» Exercise instructions:
Below are the lines to check; count those holding the string "computer" and give only the number.

---- Data excerpts

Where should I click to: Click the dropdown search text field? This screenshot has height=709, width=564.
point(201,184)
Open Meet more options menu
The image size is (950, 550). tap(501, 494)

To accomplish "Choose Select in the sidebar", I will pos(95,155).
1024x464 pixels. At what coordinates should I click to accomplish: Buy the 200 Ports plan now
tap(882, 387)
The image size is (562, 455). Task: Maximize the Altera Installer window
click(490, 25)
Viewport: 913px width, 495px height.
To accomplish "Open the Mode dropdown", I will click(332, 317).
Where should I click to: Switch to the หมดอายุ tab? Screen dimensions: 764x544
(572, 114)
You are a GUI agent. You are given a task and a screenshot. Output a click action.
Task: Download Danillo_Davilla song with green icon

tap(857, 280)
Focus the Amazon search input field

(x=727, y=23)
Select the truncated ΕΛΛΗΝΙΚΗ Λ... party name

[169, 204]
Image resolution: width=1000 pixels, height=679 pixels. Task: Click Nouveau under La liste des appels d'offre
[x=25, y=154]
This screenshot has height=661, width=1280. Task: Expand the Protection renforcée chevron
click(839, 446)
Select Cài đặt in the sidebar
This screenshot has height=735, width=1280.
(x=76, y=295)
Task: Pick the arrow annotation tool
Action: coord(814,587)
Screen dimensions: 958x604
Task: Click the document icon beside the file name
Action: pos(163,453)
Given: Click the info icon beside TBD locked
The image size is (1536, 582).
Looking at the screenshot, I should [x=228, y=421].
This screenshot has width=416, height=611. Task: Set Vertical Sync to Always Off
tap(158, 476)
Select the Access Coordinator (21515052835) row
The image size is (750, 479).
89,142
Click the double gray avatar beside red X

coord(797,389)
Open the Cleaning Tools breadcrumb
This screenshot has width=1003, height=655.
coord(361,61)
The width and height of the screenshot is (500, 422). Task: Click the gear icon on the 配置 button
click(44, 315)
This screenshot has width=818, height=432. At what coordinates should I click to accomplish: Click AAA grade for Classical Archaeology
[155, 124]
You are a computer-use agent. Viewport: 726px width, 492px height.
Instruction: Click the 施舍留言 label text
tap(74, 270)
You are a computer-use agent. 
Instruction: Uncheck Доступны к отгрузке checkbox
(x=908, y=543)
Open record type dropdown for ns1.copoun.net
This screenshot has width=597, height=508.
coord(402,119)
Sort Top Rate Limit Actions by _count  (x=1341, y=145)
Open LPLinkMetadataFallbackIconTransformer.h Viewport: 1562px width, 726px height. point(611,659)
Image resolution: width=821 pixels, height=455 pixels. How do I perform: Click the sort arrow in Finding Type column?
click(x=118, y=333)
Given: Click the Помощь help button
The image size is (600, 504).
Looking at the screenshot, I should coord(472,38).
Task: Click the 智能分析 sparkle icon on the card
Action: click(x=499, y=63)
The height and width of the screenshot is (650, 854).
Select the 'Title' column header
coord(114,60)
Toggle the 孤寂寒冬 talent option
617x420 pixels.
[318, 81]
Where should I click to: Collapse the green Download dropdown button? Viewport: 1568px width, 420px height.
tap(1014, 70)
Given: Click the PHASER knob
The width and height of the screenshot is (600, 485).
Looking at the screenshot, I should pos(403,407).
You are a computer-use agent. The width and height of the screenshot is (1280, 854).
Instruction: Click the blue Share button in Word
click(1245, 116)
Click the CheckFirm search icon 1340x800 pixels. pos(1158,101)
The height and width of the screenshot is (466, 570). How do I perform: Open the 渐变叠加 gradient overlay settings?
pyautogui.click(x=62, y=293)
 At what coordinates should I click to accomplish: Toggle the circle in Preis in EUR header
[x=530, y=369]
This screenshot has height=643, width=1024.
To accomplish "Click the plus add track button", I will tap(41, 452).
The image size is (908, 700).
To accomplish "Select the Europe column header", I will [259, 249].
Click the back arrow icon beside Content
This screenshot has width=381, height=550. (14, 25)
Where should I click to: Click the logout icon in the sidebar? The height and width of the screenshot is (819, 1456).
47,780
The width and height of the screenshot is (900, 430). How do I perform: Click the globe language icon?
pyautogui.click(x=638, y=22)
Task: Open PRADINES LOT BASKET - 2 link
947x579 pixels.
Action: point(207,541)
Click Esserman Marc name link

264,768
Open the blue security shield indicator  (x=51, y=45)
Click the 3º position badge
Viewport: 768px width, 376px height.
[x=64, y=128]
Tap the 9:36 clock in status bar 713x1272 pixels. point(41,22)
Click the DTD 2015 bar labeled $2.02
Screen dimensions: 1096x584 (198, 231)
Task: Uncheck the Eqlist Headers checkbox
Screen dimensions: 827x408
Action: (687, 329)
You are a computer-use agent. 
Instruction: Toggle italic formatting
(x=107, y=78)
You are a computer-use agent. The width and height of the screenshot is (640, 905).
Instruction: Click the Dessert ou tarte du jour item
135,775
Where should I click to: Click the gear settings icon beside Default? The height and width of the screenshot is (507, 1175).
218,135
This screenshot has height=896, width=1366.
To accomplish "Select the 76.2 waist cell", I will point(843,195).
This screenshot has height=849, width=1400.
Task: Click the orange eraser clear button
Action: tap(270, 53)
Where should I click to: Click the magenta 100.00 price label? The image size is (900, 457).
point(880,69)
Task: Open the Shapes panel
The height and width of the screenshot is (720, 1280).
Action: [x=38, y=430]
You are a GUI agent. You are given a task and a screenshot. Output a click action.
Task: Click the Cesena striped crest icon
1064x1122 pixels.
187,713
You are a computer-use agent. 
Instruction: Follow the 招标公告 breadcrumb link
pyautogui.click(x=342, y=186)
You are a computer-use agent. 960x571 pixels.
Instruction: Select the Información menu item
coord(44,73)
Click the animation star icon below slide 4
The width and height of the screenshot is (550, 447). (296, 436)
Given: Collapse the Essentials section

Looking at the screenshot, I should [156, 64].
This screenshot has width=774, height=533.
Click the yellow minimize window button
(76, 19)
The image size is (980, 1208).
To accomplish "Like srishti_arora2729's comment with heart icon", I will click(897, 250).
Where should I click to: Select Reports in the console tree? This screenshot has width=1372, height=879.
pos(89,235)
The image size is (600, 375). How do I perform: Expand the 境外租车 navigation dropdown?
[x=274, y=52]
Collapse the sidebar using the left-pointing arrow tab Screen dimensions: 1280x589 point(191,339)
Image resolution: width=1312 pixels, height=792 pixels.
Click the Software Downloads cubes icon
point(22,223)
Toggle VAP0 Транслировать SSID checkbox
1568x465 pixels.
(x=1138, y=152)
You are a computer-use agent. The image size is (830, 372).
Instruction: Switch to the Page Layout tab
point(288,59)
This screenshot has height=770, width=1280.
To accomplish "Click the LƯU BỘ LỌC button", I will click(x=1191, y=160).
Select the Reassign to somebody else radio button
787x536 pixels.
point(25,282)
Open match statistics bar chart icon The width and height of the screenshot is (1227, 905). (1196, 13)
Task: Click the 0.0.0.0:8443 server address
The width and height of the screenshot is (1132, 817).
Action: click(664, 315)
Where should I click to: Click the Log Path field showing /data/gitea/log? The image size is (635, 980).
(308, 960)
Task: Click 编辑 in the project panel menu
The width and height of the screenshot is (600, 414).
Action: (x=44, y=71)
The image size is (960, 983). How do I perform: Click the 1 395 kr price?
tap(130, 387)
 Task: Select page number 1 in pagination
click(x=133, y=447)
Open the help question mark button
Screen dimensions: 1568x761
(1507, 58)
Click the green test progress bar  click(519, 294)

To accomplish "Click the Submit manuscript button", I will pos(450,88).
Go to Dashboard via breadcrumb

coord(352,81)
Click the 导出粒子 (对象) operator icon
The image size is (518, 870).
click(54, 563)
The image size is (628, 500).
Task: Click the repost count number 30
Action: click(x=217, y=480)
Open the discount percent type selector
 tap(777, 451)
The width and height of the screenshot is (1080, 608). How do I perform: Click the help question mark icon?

--------

» Expected output:
8